Avocado, Papaya and Mango Salad

(This recipe sourced with thanks from Oriental Cooking, Essential Series,Budget Books Pty Ltd)


1 ripe avocado
Juice of half a lime
1/8th of a papaya
45g mixed salad leaves
Fresh coriander to garnish


1/2 ripe mango
½ tablespoon rice wine vinegar
Juice of ½ lime
½ tspn sesame oil
½ tspn fresh ginger
¼ tspn honey


1. To make the dressing, peel the mango and slice the flesh off the stone. Then chop roughly a half mango between 2 students. Press this mango through a sieve, then mix with other ingredients listed under dressing.

2. To make the salad, halve and peel the avocado, discard the stone and skin. Finely slice the avocado, or fan it out by slicing gently allowing one narrow end to stay joined whilst the fat end is cut and splayed outwards.

3. Take great care and place in bowl with lime juice to keep colour and add flavour.

4. Halve the papaya and scoop out seeds and divide amongst groups so that each takes 1/8th. Peel and finely slice the papaya.

5. Build up the salad leaves in the centre of large white plate.

6. Fan the papaya on one side and fan the avocado on the other. Drizzle the mango dressing thinly over each fan of fruit. Garnish with coriander sprig.

7. Add edible flowers to salad as you choose.

8. Place half a cup of rice in a small sauce pan and place 1 cup of water on top with a pinch of salt. Place lid on, bring to boil, turn heat down, simmer 5 mins. Leave lid on don’t remove at all!

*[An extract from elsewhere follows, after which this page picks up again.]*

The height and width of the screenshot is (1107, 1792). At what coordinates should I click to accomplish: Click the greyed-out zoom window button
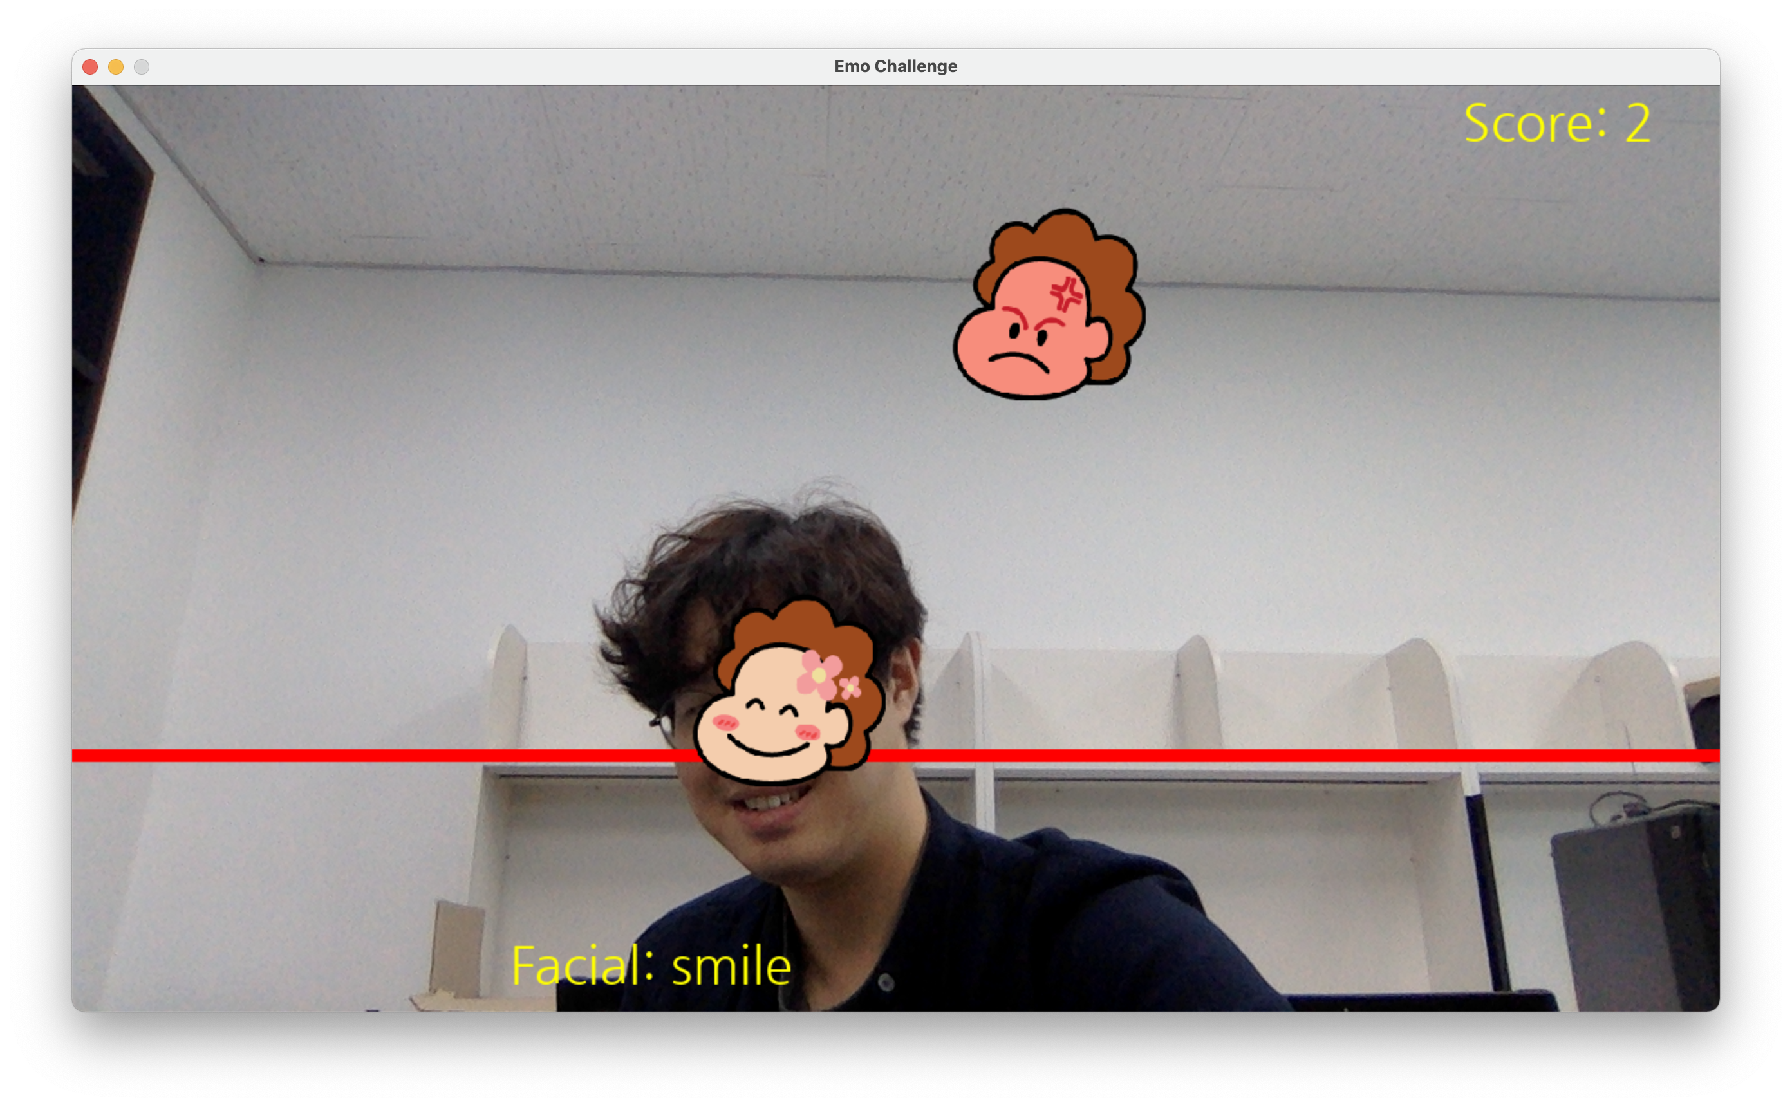point(141,67)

Turn heat off allow rice to steam 15 mins inside pot whilst you prepare the poached chicken and Asian greens.

Lightly Poached Chicken in a Fragrant Coconut Sauce on a bed of Asian Greens

(This recipe adapted from The Australian Womens Weekly, with thanks)

Steamed Asian Greens
2 tablespoons vegetable oil
1 garlic clove, finely sliced
1/2 red pepper, seeds removed and very finely sliced long julienne
100g snow peas, trimmed and sliced lengthways
1/8 bunch Chinese broccoli, trimmed and chopped
1/8 bunch Bok Choy
Spring onion sliced on a diagonal
1 kaffir lime leaves, finely sliced
1 tablespoon fish sauce
1 teaspoon sugar
¼ cup vegetable stock or water

Coconut poached chicken breast
200ml can coconut milk
1/2 tablespoon fish sauce
1/2 tablespoon palm sugar
1/2 stick lemongrass, bruised
1 kaffir lime leaves, bruised
1/2 chilli, halved lengthways
2 skinless chicken breasts
1/2 tablespoon lime juice
¼ cup picked coriander


Steamed Asian Greens
Heat a wok, add oil and fry garlic and chilli, add red capsicum and Asian greens and stir-fry until tender.

Add remaining ingredients and toss quickly to combine.

Serve with coconut poached chicken breast and steamed rice.

Coconut poached chicken breast
Combine the coconut milk, fish sauce, sugar, lemongrass, kaffir lime leaves and chilli in a large frying pan; bring to the boil. Reduce heat. Add chicken and poach covered until just cooked, about 10 minutes. Remove chicken.

Remove lid and simmer 5 minutes or until reduced by half. Discard kaffir lime leaves, chilli and lemongrass. Stir in lime juice.

Slice chicken breasts and serve with stir-fried vegetables and coconut sauce; garnish with coriander leaves.

1 comment:

  1. Recipe notes-If you choose to use powdered coconut milk don't boil it, just very gentle simmer as it separates easily. Dont forget to add half a lime in juice at the end of coconut sauce, off heat!

    Portion out ingredients for each student prior to class.

    Quantities- One quarter avocado per student. 1 stick Chinese broccoli per student (9 in bunch approx). 1 small clump of bok choy per student.Preferably prewash bok choy.